Un caso di studio davanti alla platea degli architetti monzesi e brianzoli. Si è svolto nei giorni scorsi nella sede monzese dell’Ordine degli architetti pianificatori della provincia MB un convegno dedicato alla Corte dei girasoli, il celebre intervento di co-housing che ha compiuto il 25 maggio undici anni di vita.
Vimercate: gli 11 anni della Corte dei Girasoli, il convegno
Il convegno era dedicato ai “Nuovi modi di abitare” e ha ripercorso con Davide Prandin, progettista e direttore dei lavori e Andrea Di Fonzo, co-houser e rappresentante del condominio di via Fiume la storia di un intervento unico in Italia, ossia un progetto di co-housing supportato da una pubblica amministrazione, realizzato su un’area di proprietà comunale con la realizzazione di un insedimento di edilizia convenzionata per 15 abitazioni, assegnate ad altrettante famiglie attraverso un bando pubblico.

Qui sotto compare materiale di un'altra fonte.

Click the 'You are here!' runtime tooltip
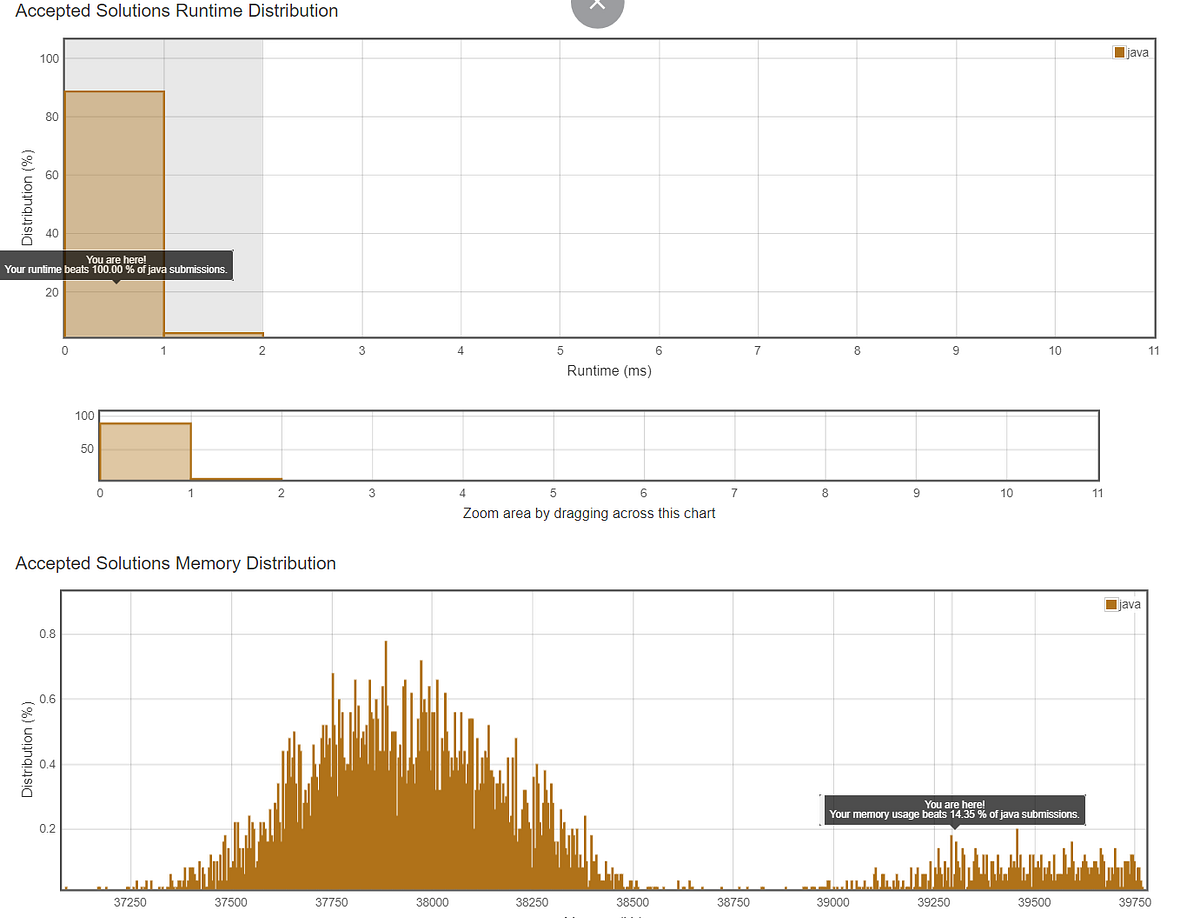point(115,265)
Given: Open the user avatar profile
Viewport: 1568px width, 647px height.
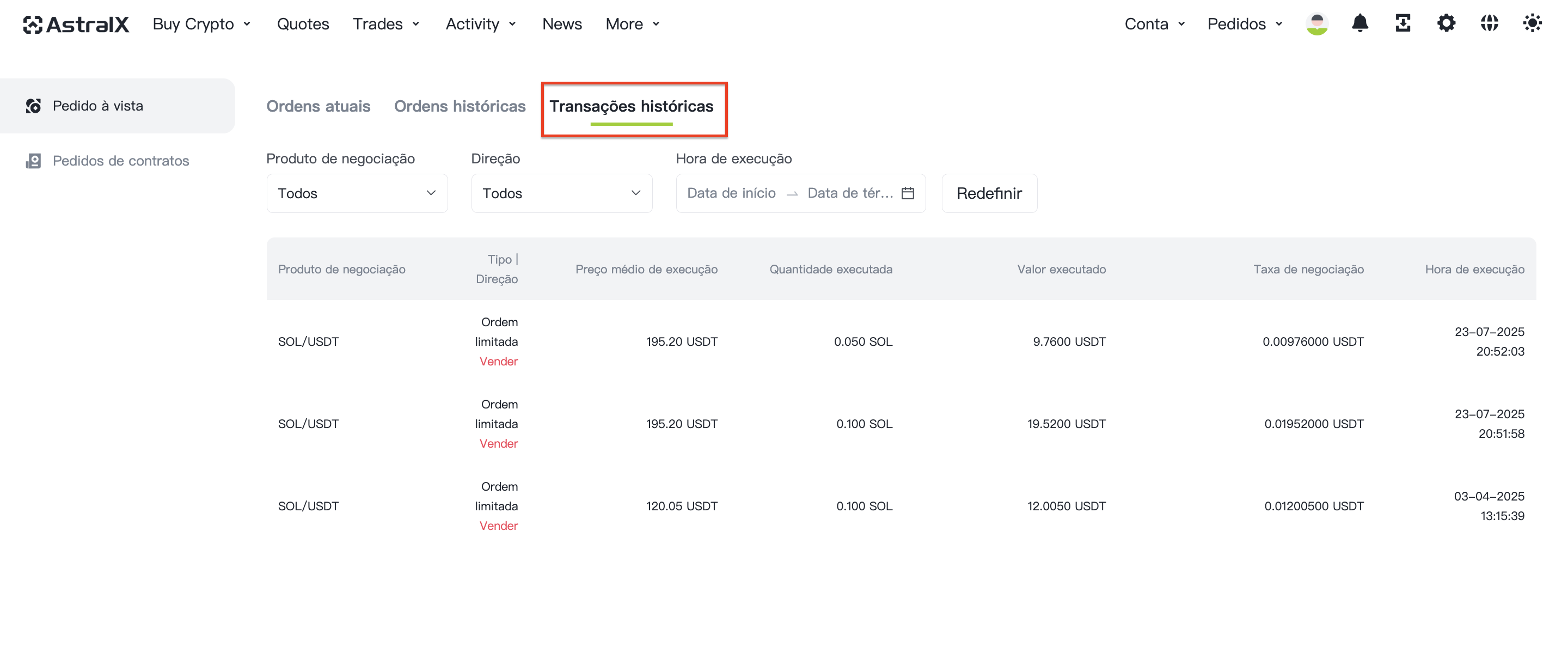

Vimercate: gli 11 anni della Corte dei Girasoli, la filosofia di co-housing
Il dibattito ha riguardato in particolare proprio il tema degli spazi comuni, che rappresentano una delle caratteristiche più rilevanti del co-housing e che occupano il 25 per cento dell’intera area urbanizzata. Non solo una particolare attenzione è stata riservata al tema energetico. Nonostante la realizzazione sia stata completata nel 2015, infatti, è stata pensata per resistere al tempo con impianti in classe energetica A+ essendo dotata di pannelli solari e sistemi geotermici sia per il riscaldamento che per il raffreddamento.
Il co-housing è una filosofia per cui l’ambiente abitativo non si risolve in una mera convivenza tra estranei, ma dà vita ad una sorte di comunità che partecipa di attività, iniziative, servizi e spese.